→ **WHAT TO DO**: How many lines in the material below contain the string "icon", matching case exactly? Reply with the number alone.

(Stored entries)
----------------

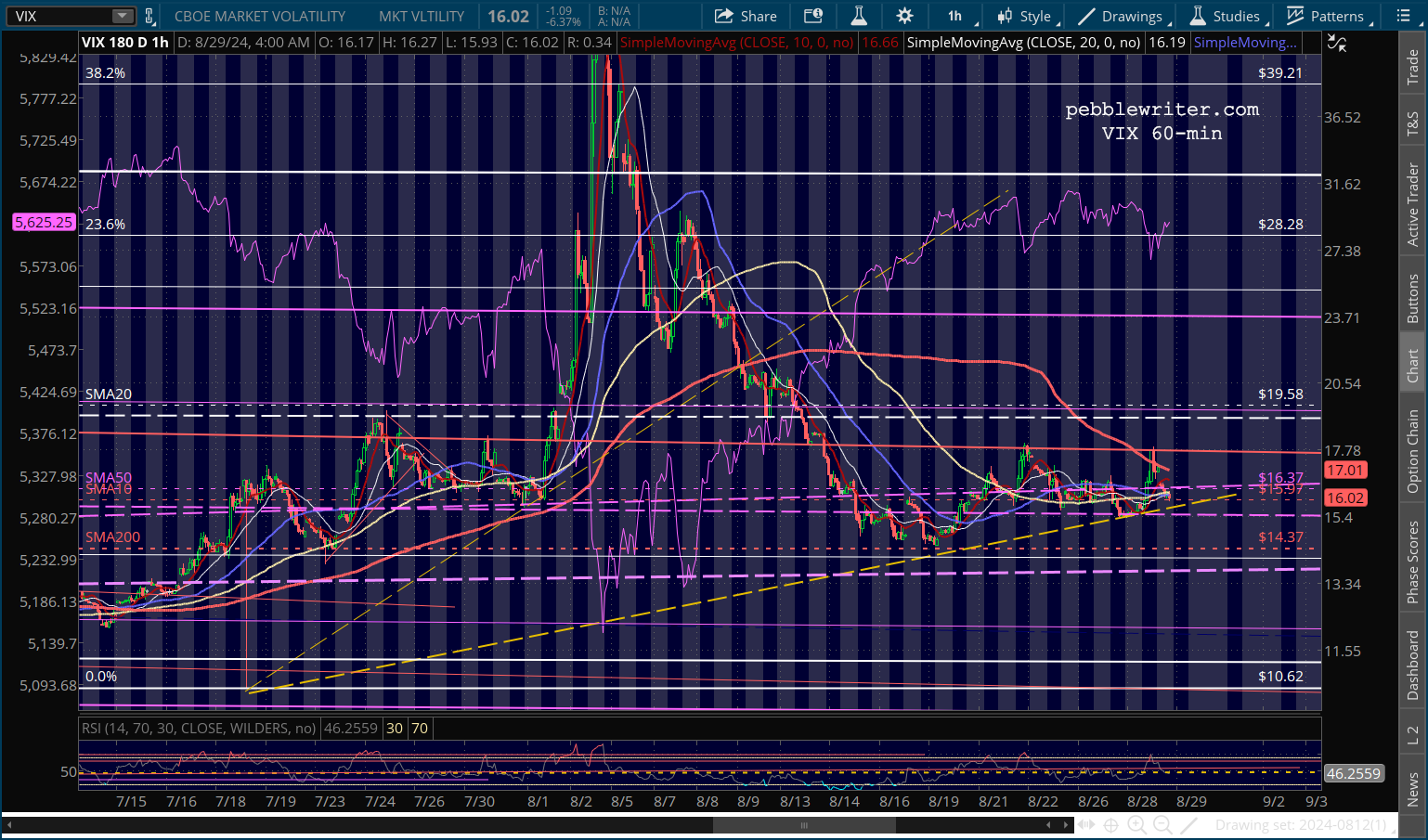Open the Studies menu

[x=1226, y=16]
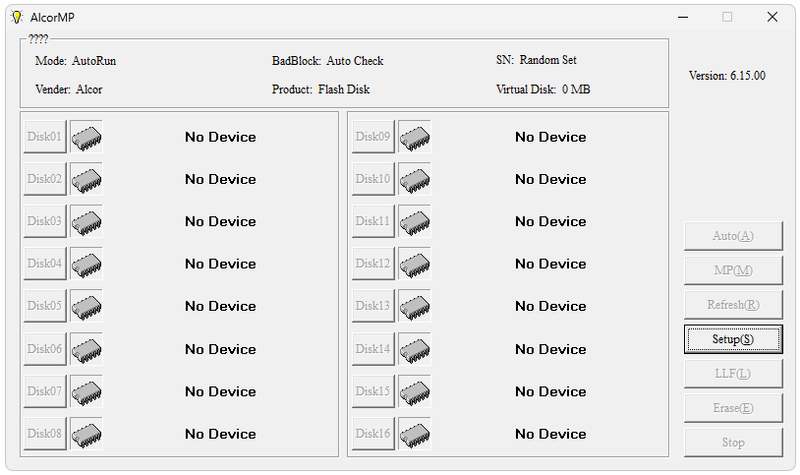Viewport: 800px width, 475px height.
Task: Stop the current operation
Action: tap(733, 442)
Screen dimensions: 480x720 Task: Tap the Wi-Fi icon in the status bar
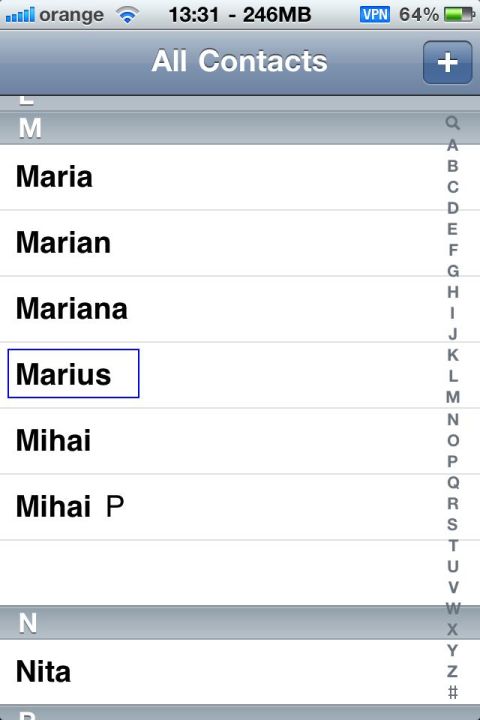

----------------

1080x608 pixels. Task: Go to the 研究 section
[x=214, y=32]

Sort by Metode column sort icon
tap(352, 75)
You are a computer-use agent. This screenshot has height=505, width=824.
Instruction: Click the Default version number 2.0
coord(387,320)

----------------

→ **FULL ANSWER**: 2